- Meeting abstract
- Open Access
Translational medicine from observation to hypothesis to interpretation
© Wang; licensee BioMed Central Ltd. 2012
Published: 17 October 2012
A cancer immune signature implicating good prognosis and responsiveness to immunotherapy was described that is observed also in other aspects of immune-mediated, tissue-specific destruction (TSD). Its determinism remains, however, elusive. On one side it appears that the genetic background of the host’s bears significantly on immune responsiveness, on the other it appears that tumor can behave differently within the same genetic background (as in the case of mixed responses). This apparent paradox can only be explained by a multi-factorial model of cancer immune responsiveness. It should be emphasized that host and cancer genetics are largely overlapping since cancer cells carry the majority of the host’s genetics. Thus, inherited genetic factors may affect the biology of cancer cells besides that of normal cells. It could be postulated that some patients carry a genetic background that make them resistant to immunotherapy by effecting either the biology of the immune response, the biology of the cancer cells or both. On the other hand, “an immune-responsive genotype” may still be limited by the genetics of the tumors: in other words, although the patient may be predisposed to cancer rejection the tumor lacks additional properties necessary for its recognition by the immune response. In this model, a favorable genetic background of the host is necessary but not sufficient for tumor rejection as the possession of a shotgun is necessary to shoot a duck but at the same time a skill in shooting is required. A good example is provided by the analysis of patients with IRF-5 polymorphism; the “immune resistant phenotype” appears to almost exclusively preclude cancer rejection during adoptive therapy with tumor infiltrating lymphocytes; however, “the immune responsive phenotype” can be segregated into two categories; one enriched in patients responding to therapy and the other of non-responding. Although, other host’s genetic factors could be responsible for this sub-classification, it is also possible that, given a favorable genetic background, the genetics of the tumor may become the determining factor.

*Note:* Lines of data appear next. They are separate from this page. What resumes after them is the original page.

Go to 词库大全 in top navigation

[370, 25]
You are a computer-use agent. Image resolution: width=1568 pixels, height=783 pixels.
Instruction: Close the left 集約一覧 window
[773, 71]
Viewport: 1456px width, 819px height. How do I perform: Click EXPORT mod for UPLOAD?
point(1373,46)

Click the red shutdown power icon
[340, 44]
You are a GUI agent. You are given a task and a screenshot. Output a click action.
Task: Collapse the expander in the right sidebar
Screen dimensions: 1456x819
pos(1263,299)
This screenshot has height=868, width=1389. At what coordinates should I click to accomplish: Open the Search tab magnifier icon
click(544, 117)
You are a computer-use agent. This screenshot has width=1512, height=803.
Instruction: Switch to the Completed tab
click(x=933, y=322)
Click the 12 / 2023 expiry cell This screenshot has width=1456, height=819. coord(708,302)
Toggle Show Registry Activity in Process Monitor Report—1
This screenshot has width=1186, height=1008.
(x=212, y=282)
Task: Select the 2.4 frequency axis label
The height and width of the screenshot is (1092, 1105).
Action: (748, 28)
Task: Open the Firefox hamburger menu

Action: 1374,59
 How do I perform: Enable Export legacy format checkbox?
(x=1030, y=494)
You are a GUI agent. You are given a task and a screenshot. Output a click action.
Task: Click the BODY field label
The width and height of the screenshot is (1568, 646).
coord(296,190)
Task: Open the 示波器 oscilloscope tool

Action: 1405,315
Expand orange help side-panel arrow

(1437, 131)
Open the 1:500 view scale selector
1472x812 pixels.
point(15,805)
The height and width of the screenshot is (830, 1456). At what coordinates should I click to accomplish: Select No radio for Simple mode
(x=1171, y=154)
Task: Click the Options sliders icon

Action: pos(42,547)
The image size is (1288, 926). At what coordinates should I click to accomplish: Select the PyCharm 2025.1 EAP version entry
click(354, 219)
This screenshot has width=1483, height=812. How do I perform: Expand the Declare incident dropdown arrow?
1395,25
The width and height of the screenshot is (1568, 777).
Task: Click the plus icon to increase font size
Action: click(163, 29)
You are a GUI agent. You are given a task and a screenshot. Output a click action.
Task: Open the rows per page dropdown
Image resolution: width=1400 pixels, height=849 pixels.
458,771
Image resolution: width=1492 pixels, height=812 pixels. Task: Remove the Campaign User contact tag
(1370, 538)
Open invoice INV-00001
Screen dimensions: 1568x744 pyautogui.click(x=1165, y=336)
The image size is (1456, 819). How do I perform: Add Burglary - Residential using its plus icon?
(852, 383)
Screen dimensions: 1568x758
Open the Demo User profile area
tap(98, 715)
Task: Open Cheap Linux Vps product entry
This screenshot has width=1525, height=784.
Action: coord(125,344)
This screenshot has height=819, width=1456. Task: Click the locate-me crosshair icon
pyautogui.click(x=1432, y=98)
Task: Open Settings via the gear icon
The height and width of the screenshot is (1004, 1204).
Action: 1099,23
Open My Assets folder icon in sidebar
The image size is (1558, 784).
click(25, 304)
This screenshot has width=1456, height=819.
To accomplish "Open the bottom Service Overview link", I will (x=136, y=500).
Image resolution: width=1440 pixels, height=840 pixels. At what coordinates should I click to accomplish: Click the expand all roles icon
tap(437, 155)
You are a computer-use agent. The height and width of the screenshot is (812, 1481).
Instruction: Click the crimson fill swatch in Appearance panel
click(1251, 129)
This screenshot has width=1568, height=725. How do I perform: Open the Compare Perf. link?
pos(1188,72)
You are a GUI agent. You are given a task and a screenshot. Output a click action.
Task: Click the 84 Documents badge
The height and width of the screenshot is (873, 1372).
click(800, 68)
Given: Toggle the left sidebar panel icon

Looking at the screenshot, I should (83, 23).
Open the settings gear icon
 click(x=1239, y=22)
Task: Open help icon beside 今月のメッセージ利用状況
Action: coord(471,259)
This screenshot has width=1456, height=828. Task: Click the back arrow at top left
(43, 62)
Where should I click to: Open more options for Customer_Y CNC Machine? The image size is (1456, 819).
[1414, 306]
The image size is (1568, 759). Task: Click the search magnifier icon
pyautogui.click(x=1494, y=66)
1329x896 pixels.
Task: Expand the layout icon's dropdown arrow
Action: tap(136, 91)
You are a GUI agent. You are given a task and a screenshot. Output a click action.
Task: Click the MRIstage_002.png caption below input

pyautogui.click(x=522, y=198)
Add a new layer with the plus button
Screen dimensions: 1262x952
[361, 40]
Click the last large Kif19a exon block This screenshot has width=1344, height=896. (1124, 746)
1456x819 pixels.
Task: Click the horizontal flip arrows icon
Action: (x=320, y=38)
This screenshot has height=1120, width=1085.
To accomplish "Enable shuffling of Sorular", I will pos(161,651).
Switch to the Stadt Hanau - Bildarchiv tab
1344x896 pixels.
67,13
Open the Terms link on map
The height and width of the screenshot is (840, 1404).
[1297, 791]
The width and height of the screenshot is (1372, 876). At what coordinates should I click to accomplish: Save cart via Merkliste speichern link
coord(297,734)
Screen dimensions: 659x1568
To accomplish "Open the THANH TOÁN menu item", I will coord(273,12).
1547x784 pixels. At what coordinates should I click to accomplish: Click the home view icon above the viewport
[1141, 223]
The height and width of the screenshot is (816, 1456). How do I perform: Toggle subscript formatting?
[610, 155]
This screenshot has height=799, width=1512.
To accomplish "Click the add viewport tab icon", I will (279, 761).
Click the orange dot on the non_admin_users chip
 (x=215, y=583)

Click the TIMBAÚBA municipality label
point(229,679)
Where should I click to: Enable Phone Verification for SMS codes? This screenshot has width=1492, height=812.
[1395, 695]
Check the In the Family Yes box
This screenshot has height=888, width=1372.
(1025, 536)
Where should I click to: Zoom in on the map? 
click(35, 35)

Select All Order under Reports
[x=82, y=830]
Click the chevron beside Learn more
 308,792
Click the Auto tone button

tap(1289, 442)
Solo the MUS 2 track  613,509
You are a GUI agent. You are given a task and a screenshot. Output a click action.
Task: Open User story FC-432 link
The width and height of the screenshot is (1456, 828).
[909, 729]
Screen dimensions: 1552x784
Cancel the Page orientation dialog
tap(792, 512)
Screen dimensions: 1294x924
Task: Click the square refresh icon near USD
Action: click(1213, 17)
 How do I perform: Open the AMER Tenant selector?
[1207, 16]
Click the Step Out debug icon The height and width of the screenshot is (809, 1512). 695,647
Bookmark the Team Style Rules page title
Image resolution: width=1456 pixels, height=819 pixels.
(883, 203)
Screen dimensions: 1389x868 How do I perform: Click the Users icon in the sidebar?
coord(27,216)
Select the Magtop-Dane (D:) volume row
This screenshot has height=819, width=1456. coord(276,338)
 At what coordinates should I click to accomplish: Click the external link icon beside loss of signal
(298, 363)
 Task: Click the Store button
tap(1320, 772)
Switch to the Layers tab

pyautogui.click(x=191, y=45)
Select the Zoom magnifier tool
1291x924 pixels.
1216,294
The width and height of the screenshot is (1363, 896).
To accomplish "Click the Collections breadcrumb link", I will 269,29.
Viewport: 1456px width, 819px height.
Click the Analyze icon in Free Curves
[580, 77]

We recognize that this classification of factors that may influence immune responsiveness may be too rigid. In reality, immune responsiveness may depend upon a continuum determined by the interaction of a multitude of factors that for simplicity can be separated into broad categories depending upon the host’s genetic background, somatic mutations, and external factors such as intensity and effectiveness of treatment, general condition of the patient and a multitude of other hidden co-factors. In the presentation at the NY Academy of Sciences we will present our strategy to dissect the question of cancer immune responsiveness by study dynamically the behavior of human cancers under natural conditions on in response to therapy.